What Hy-Vee’s future security force likely can, and cannot, do
CEDAR RAPIDS, Iowa (KCRG) - Hy-Vee announced it would be hiring and training its security staff to work at the stores across the company’s eight-state region.
Claude Howard, Jr., Mercy Medical Center’s director of security and environmental safety, who was also formerly a Marion Police Officer, said there were a lot of similarities between being an officer and a security guard. The biggest difference was the power to detain and arrest someone.
“Security is about protecting assets,” Howard said. “In a store setting, like Hy-Vee, for example, I think the guards are going to be mostly hands-off. We have to call for law enforcement assistance if the offender doesn’t come into compliance.”
Howard said security guards don’t have the power to take people to jail but can stop a person. Howard said the most important part of the job is interacting with people.
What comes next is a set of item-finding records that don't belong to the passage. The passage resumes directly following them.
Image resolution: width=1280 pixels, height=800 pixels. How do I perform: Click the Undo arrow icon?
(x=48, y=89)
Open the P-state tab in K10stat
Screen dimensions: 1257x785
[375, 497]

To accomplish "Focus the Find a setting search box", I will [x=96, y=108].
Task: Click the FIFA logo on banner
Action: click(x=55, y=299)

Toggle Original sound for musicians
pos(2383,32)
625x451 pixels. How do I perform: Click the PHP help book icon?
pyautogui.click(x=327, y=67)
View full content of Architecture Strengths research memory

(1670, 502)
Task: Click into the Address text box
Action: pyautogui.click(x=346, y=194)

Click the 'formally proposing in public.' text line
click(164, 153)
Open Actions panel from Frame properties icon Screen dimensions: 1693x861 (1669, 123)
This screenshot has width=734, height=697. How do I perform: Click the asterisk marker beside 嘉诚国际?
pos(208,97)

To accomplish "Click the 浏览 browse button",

“Most of our job is to try and do the very best we can to be hands-off and verbally direct or redirect the people that we interact with,” Howard said. “We try to be compassionate and make sure people are focused and driven towards the right things.”
Howard said each security guard’s job is different. He hopes that the guards trained by Hy-Vee will focus on de-escalation tactics and reflect the diversity in the communities they work.
“If they train their guards and bless them as guards, I want them to focus on diversity,” Howard said. “Understand the verbal communication interactions and understand de-escalation techniques.”
KCRG-TV9 did reach out to Hy-Vee for comment on this story and whether or not officers would be in any eastern Iowa stores, but have not heard back.